Last year, both houses of the New York Legislature passed bills to jumpstart the process of increasing primary care investment and test out programs to identify the most promising models. 2023 should be the year that such an effort gets going.

Healthy food: I’ve written before about the urgency of addressing hunger in New York State, as well as the important role that school meals play in students’ ability to learn, grow, and be healthy. Several of the Governor’s proposals would increase access to healthy food, including in schools. New York City has undertaken an ambitious effort to transform school meals from frozen and pre-prepared items to high-quality, appealing, freshly cooked meals. Governor Hochul has now laid out a statewide plan to facilitate cooking from scratch and the use of fresh New York State farm products in school meal preparation. Other proposals include the expansion of community gardens and a grants program to cover start-up costs for farmers markets, supermarkets, and food cooperatives to increase access to healthy food in communities throughout New York State.
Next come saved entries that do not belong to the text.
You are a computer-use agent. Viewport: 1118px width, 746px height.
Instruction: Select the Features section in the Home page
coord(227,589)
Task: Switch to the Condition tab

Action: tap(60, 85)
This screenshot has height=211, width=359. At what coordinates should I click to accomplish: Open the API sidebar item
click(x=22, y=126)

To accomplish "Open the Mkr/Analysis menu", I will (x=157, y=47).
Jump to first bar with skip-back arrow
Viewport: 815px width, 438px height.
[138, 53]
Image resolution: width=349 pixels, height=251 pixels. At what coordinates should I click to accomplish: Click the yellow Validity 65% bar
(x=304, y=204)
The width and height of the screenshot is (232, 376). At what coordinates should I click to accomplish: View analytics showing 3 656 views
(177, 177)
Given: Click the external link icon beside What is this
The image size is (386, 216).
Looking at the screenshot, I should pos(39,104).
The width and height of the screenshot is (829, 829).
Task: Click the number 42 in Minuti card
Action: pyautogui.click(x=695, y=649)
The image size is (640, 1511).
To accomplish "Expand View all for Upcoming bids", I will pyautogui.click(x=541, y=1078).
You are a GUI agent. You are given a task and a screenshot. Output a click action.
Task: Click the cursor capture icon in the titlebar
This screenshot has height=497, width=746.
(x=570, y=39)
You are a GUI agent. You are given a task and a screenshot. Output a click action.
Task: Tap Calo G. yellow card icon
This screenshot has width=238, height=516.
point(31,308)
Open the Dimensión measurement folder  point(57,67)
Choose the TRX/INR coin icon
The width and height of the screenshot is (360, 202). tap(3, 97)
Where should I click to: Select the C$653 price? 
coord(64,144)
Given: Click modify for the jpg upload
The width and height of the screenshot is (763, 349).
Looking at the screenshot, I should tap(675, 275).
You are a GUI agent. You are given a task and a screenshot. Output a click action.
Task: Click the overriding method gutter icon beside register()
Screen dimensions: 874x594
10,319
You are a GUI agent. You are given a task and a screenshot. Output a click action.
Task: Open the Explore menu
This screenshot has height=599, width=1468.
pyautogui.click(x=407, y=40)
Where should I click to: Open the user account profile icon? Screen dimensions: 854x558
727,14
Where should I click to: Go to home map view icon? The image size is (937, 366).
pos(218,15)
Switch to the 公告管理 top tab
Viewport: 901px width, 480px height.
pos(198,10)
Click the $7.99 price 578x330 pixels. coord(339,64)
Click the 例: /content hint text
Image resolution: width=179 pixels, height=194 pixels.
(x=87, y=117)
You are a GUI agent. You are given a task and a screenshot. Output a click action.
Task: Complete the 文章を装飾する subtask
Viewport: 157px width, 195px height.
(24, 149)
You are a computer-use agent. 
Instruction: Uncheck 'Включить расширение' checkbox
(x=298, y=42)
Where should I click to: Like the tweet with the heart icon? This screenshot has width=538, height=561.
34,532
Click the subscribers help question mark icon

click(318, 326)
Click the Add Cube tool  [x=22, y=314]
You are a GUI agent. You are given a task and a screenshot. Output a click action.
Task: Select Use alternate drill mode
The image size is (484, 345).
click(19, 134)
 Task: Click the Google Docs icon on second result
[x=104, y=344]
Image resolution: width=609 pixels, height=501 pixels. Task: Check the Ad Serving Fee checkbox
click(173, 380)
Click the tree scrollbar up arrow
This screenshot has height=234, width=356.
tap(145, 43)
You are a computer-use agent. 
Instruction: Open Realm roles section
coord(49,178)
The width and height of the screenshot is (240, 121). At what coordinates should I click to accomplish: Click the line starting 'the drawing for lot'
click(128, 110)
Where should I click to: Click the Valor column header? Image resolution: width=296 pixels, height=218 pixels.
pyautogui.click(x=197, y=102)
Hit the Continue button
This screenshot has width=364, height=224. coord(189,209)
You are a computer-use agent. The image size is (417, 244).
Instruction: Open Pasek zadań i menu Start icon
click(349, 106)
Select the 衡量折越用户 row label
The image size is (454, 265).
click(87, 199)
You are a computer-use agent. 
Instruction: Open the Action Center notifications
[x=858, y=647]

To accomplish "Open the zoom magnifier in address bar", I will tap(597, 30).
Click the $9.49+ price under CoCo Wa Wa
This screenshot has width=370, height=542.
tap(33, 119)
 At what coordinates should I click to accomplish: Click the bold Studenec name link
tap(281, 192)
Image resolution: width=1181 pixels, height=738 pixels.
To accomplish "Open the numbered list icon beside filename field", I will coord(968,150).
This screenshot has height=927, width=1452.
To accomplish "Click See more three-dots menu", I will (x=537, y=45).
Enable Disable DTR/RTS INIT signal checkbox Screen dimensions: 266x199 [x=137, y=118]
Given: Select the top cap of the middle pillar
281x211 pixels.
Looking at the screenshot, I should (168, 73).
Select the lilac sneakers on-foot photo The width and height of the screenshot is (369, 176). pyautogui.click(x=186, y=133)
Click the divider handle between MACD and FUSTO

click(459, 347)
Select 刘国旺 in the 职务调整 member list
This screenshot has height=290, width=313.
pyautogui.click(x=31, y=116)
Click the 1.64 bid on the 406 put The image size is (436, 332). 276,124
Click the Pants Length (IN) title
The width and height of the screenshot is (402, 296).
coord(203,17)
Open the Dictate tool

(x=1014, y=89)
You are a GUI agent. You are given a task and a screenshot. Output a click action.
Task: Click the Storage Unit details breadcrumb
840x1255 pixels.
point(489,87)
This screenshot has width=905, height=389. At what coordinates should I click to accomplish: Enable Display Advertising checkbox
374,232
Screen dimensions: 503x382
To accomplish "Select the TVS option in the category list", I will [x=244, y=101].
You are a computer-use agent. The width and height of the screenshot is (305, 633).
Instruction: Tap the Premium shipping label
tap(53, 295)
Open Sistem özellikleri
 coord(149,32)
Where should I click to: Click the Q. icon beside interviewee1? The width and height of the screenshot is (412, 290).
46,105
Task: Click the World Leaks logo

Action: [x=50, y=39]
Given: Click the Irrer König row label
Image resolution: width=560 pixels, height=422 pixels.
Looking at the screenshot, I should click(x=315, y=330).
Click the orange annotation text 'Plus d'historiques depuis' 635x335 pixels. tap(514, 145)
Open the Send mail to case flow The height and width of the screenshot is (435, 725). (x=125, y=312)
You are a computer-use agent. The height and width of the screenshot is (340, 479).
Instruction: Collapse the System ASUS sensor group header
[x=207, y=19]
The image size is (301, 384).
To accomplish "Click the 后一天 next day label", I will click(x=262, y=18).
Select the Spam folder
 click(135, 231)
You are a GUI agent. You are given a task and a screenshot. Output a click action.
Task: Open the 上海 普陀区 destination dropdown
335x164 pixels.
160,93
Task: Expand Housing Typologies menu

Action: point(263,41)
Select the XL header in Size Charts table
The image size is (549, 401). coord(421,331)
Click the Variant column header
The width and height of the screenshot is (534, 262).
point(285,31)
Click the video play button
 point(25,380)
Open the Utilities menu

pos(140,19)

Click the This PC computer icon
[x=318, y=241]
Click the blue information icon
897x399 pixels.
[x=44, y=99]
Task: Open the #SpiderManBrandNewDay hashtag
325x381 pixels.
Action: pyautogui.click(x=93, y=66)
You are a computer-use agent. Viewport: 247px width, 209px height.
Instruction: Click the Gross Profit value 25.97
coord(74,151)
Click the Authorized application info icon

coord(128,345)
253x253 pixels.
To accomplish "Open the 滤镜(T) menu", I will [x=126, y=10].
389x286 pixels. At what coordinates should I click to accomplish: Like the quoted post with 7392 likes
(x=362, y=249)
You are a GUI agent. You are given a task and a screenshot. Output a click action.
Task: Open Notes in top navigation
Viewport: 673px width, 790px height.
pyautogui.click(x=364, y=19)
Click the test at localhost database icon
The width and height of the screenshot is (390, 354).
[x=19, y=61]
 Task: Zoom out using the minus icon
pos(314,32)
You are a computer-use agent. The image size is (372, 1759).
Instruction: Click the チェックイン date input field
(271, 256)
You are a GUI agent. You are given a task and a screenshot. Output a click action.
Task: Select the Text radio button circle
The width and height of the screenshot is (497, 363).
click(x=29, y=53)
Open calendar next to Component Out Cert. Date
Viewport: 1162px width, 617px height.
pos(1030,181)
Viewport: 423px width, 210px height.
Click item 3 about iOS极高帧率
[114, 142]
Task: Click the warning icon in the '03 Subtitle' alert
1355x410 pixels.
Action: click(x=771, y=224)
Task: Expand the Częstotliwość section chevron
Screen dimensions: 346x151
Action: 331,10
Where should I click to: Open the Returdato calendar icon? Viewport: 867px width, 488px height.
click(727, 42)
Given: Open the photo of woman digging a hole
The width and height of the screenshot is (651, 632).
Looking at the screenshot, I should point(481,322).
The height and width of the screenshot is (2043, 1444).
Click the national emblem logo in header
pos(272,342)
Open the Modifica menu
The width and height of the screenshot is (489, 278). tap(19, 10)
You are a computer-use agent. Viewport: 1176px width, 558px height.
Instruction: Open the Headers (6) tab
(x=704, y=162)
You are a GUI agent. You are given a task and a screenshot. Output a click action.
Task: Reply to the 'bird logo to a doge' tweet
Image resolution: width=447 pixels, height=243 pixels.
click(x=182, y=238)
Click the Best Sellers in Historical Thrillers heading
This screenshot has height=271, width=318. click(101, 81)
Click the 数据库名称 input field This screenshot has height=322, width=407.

Those are great ideas; another opportunity, universal free school meals, could further increase healthy food access. This school year, California, Maine, Massachusetts, Nevada, and Vermont are all providing free school meals to all students. Albany, New York City, Rochester, and Yonkers already provide universal free school meals to public school students regardless of income, but approximately 30% of all public school students elsewhere in the State don’t have the same access. Feeding those students would be a smart investment given the benefits associated with free school meals for all: better physical health, mental wellbeing, and academic performance; reduced stigma and shame associated with eating the school lunch; and lower costs per meal as schools can realize larger bulk discounts with more participation.

Investments in veterans’ health: Veterans are twice as likely as their civilian counterparts to experience food insecurity. Particularly since the onset of the pandemic, New York has developed creative ideas to address veteran food insecurity, including programs to deliver free meal kits to veterans and their families across the State. Now, Governor Hochul has announced plans to expand the FreshConnect program, which provides checks for veterans experiencing food insecurity to get fresh produce and other food items from farmers markets. That’s another great initiative.

Yet perhaps the most critical issue facing New York’s veteran community, veteran suicide, wasn’t addressed in the State of the State. Suicide rates among veterans are twice as high as among the civilian population. And although the rate of veteran suicide in New York State appears to have stabilized in recent years, warning signs suggest that progress is fragile: rising drug overdose deaths, firearm use in suicides, and nationwide increases in suicide deaths overall indicate that veteran suicides could again be on the rise. Ongoing efforts like the Governor’s Challenge to Prevent Suicide Among Veterans and New York State’s Suicide Prevention Task Force are focusing energy, attention, and financial resources to address the problem; community-based organizations are also doing important work to prevent veteran suicide. Now is not the time to take our foot off the gas; instead, this is the moment to redouble efforts to produce a genuine and sustained decline in veteran suicide rates.

In addition to substance, this year’s address had the traditional pomp and circumstance surrounding it. Whether you like pageantry or not, it was another sign of normalcy as we approach the three-year anniversary of COVID-19. Now it is time to keep COVID in check, and to address health issues beyond the pandemic. The Governor has laid out a compelling set of priorities and missed a few opportunities. There are a lot of good ideas worthy of support and more ideas that should be on the table. As this year unfolds, we’re all ready to work together to make a difference.